Celecoxib

Mutations in the tumor suppressor gene NF2 lead to Neurofibromatosis type 2 (NF2), a tumor predisposition syndrome characterized by the development of schwannomas, including bilateral vestibular schwannomas with complete penetrance. Recent work has implicated the importance of COX-2 in schwannoma growth. Using a genetically engineered murine model of NF2, we demonstrate that selective inhibition of COX-2 with celecoxib fails to prevent the spontaneous development of schwannomas or sensorineural hearing loss in vivo, despite elevated expression levels of COX-2 in Nf2-deficient tumor tissue. These results suggest that COX-2 is nonessential to schwannomagenesis and that the proposed tumor suppressive effects of NSAIDs on schwannomas may occur through COX-2 independent mechanisms ¹⁾.

Chronic subdural hematomas (cSDHs) have shown an increasing incidence in an ageing population over the last 20 years, while unacceptable recurrence rates of up to 30 % persist. The chronic subdural hematoma recurrence rate seems to be related to the excessive neoangiogenesis in the parietal membrane, which is mediated via vascular endothelial growth factor (VEGF).

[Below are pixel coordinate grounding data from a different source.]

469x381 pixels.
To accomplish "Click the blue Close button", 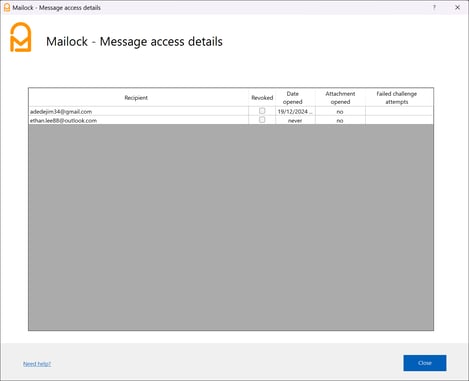I will pyautogui.click(x=425, y=363).
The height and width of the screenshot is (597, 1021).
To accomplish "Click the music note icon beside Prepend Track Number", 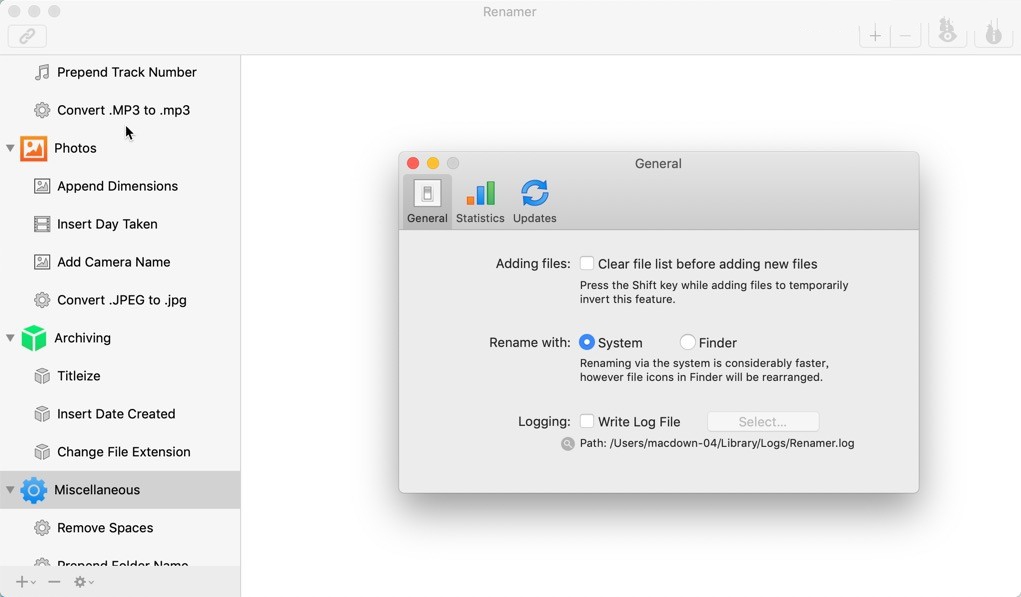I will pos(42,72).
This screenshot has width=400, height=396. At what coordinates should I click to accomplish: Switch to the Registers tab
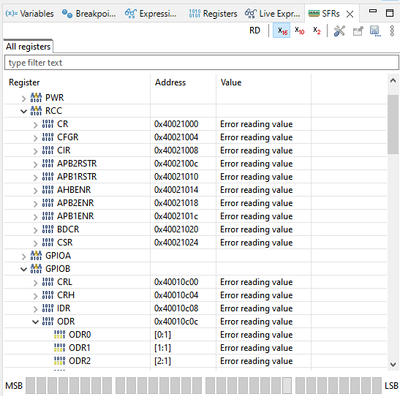(213, 14)
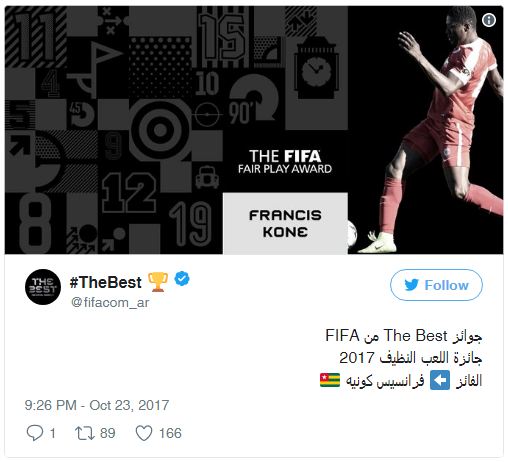Click the trophy emoji beside #TheBest
Viewport: 508px width, 462px height.
click(x=158, y=282)
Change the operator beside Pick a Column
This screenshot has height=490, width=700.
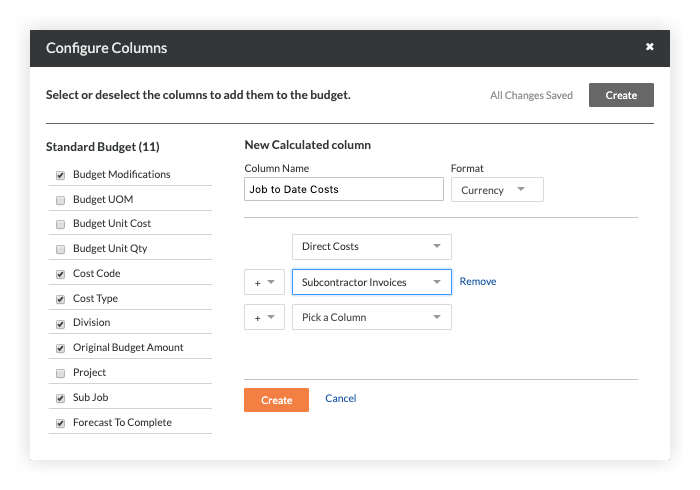264,318
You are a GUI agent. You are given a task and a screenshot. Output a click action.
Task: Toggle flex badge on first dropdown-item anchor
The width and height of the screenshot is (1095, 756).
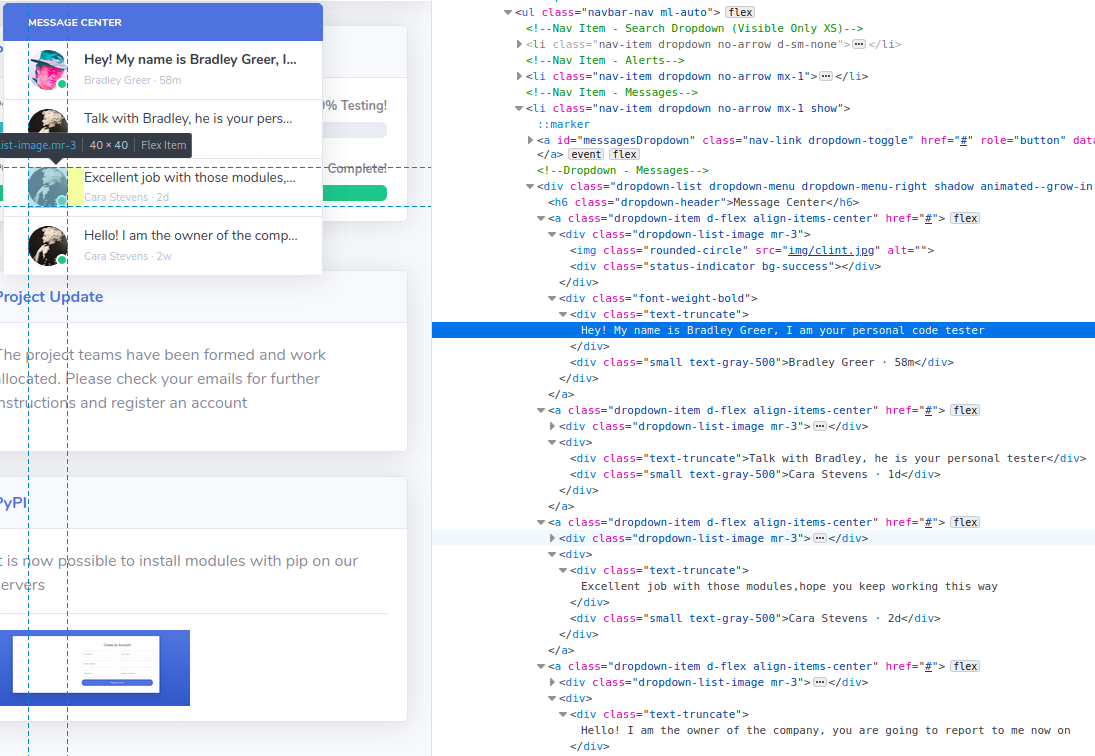point(965,218)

This is found to be elevated in the haematoma fluid and is dependent on eicosanoid/prostaglandin and thromboxane synthesis via cyclooxygenase-2 (COX 2). With this investigator-initiated trial (IIT) it was thought to diminish the recurrence rate of operated-on cSDHs by administering a selective COX-2 inhibitor (Celecoxib) over 4 weeks' time postoperatively in comparison to a control group.

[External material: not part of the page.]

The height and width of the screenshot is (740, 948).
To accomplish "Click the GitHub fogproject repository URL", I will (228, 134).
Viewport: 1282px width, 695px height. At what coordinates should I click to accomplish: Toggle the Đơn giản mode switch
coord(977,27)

The thesis of risk reduction of cSDH recurrence in COX-2-inhibited patients was to be determined in a prospective, randomised, two-armed, open phase-II/III study with inclusion of 180 patients over a 2-year time period in four German university hospitals. The treated- and untreated-patient data were to be analysed by Fisher's exact test (significance level of alpha, 0.05 [two-sided]).

After screening of 246 patients from January 2009 to April 2010, the study had to be terminated prematurely as only 23 patients (9.3 %) could be enrolled because of on-going non-steroid anti-rheumatic (NSAR) drug treatment or contraindication to Celecoxib medication. In the study population, 13 patients were treated in the control group (six women, seven men; average age 66.8 years; one adverse event (AE)/serious adverse event (SAE) needing one re-operation because of progressive cSDH (7.7 %); ten patients were treated in the treatment group (one woman, nine men; average age 64.7 years; five AEs/SAEs needing two re-operations because of one progressive cSDH and one wound infection [20 %]). Significance levels are obsolete because of insufficient patient numbers.

The theoretical advantage of COX-2 inhibition in the recurrent cSDH could not be transferred into the treatment of German cSDH patients as 66.6 % of the patients showed strict contraindications for Celecoxib. Furthermore, 55 % of the patients were already treated with some kind of COX-2 inhibition and, nevertheless, developed cSDH. Thus, although conceptually appealing, an anti-angiogenic therapy with COX-2 inhibitors for cSDH could not be realised in this patient population due to the high prevalence of comorbidities excluding the administration of COX2 inhibitors ²⁾.

¹⁾

Wahle BM, Hawley ET, He Y, Smith AE, Yuan J, Masters AR, Jones DR, Gehlhausen JR, Park SJ, Conway SJ, Clapp DW, Yates CW. Chemopreventative celecoxib fails to prevent schwannoma formation or sensorineural hearing loss in genetically engineered murine model of neurofibromatosis type 2. Oncotarget. 2017 Oct 24;9(1):718-725. doi: 10.18632/oncotarget.22002. eCollection 2018 Jan 2. PubMed PMID: 29416648; PubMed Central PMCID: PMC5787503.

²⁾

Schaumann A, Klene W, Rosenstengel C, Ringel F, Tüttenberg J, Vajkoczy P. COXIBRAIN: results of the prospective, randomised, phase II/III study for the selective COX-2 inhibition in chronic subdural haematoma patients. Acta Neurochir (Wien). 2016 Nov;158(11):2039-2044. PubMed PMID: 27605230.